Why “Care” is an Essential CE&E Thread
Creative Evaluation and Engagement (CE&E) is a high-needs environment. There are multiple relationships that require care and attention, including your relationship with yourself. At the same time, you are working towards a more just and equitable world, meaning that you’ll most certainly encounter oppression and injustice and become a holder of the stories of people most harmed and traumatized by that oppression and injustice. This requires that care for yourself and your team is an essential thread that must run through your CE&E work. It may also require a new way of thinking about care and wellbeing, which traditionally have been thought of as something one does at the individual level.
I’m a co-author on a report based on three and a half years of research and evaluation on wellbeing in social entrepreneurs (what we at Inspire to Change call “Changemakers”). A major finding of this work is that there is no well-being for social entrepreneurs when it’s not supported at all levels — individual, organizational, sector, and societal.
While collecting data for the Wellbeing Project, we heard over and over some version of the following: “The higher-ups at work are always telling me to prioritize self-care, and yet if I get an email at 10 p.m. and it’s not answered by 8 a.m., I’m penalized. I want to take care of myself, but my organization does not create the space to do that. Even when they say they do, there are practices in place that show they don’t mean it.” So, while it may be true that each of us has the responsibility to take care of ourselves, societal, organizational, and sector barriers can prevent us from being able to carry out that commitment. A major takeaway of this is that we need to disrupt the narrative that individuals are solely responsible for their own wellbeing, and that self-care is enough.
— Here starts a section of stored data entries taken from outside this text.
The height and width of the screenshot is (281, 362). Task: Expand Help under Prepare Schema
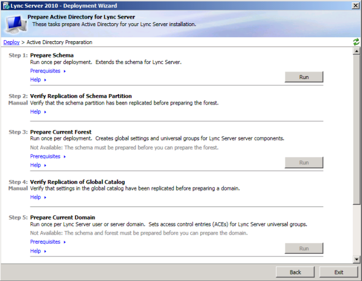click(x=38, y=80)
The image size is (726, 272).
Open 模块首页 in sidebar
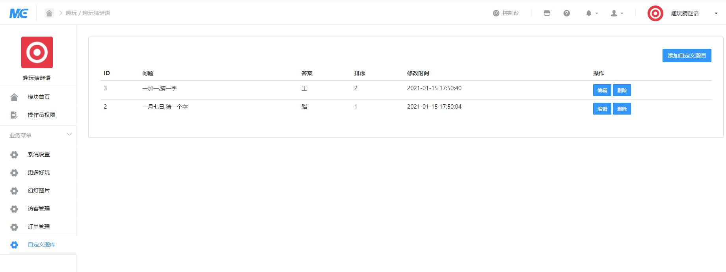(38, 97)
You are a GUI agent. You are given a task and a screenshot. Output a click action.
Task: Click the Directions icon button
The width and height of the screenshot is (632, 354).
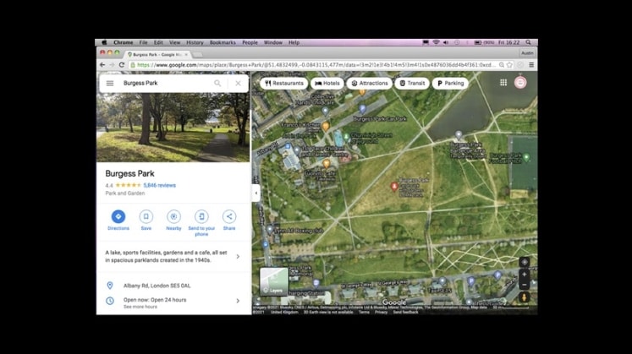click(118, 216)
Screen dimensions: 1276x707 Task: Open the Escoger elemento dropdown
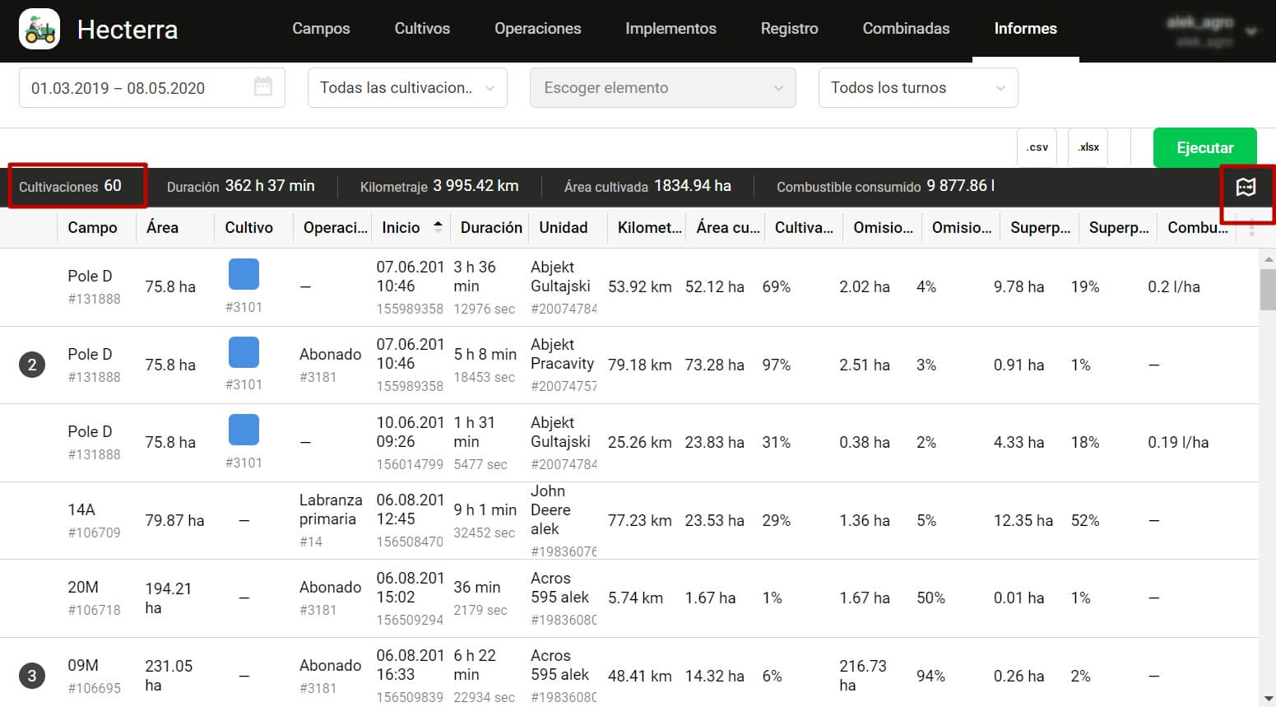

What we found in the Wellbeing Project is that social entrepreneurs — people who work toward a more just world — are at tremendous risk of burn-out and even trauma. The following is an excerpt from the Introduction to the book, Trauma Stewardship: An Everyday Guide to Caring for Self While Caring for Others:
So after so many years of hearing stories of abuse, death, tragic accidents, and unhappiness, of seeing photos of crime scenes, missing children, and departed loved ones, and visiting the homes of those I was trying to help — in other words, of bearing witness to others’ suffering — I finally came to understand that my exposure to other people’s trauma had changed me on a fundamental level. There had been osmosis. I had absorbed and accumulated trauma to the point that it had become part of me, and my view of the world had changed. I realized eventually that I’d come into my work armed with a burning passion and a tremendous commitment, but few other internal resources. As you know, there is a time for fire, but what sustains the heat for the long haul is the coals. And coals, I had none of. I did the work for a long time with very little ability to integrate my experiences emotionally, cognitively, spiritually, or physically. Rather than staying in touch with the heart that was breaking again and again as a result of what I was witnessing, I had started building up walls (van Dernoot Lipsky, L. (2009). Trauma Stewardship, p.2–3).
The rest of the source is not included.